The ringleader of an identity theft scam that stole more than $457,000 from Wachovia Bank (now Wells Fargo) customers in Newburgh, N.Y. will serve between 10 and 20 years in prison following his conviction on 15 counts - including grand larceny charges.
Tyrone “Reece” Lee, 29, already is serving up to nine years for operating another identity theft scheme in Westchester County, N.Y. His latest sentence will run concurrent to the first one.
In the latest case, Lee allegedly initiated the scheme by recruiting his girlfriend, Nadia Figueroa, to obtain a position as a bank teller at a Wachovia branch in Newburgh. Once she was hired, Lee taught Figueroa what customer data to steal and how to do it.

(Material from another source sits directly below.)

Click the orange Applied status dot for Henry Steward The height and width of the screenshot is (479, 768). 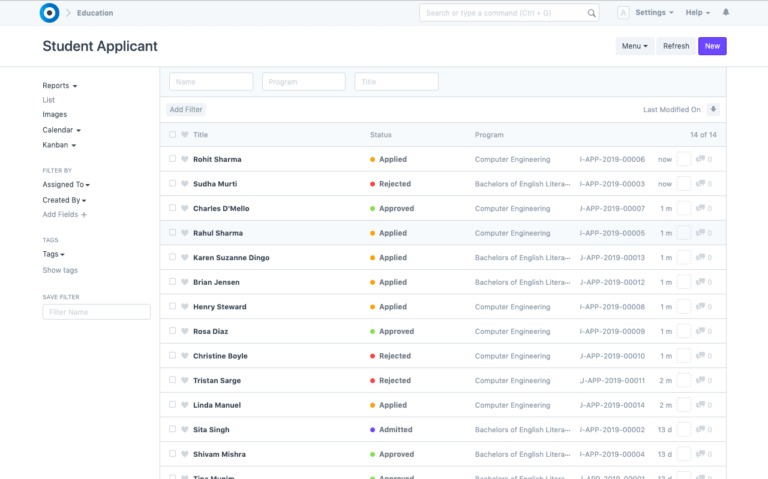tap(373, 307)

He instructed her to search for common names and to copy specific information such as account numbers, Social Security numbers and signature cards. Many of the accounts victimized were selected by a practice known as "name surfing," wherein Figueroa illegally searched Wachovia’s customer database for common names, states of residence and high account balances.
Figueroa testified that at Lee’s direction, during the approximately seven weeks of her employment, Figueroa accessed the personal identification information of more than 200 Wachovia bank account holders without conducting any financial transactions regarding those accounts. She then gave this information to Lee, who in turn enlisted other co-conspirators to withdraw funds from the compromised accounts.
Lee obtained fraudulent driver’s licenses with the pictures of other co-conspirators and the names of compromised bank account holders, which were then used at the out-of-state bank branches to convince bank tellers to process fraudulent withdraws from the accounts of customers.
Using the stolen account information and forged licenses, Lee withdrew funds from 77 customer accounts at branches located in Nassau County and New York City, as well as in Connecticut, Florida, Maryland, New Jersey and Virginia. Lee and his co-conspirators stole approximately $457,980 from Wachovia between July 2010 and August 2011.
In September 2014, Lee and Figueroa were arrested and charged by the New York Attorney General Eric Schneiderman's office, along with three other individuals, for operating the identity theft ring from July 2012 to June 2014.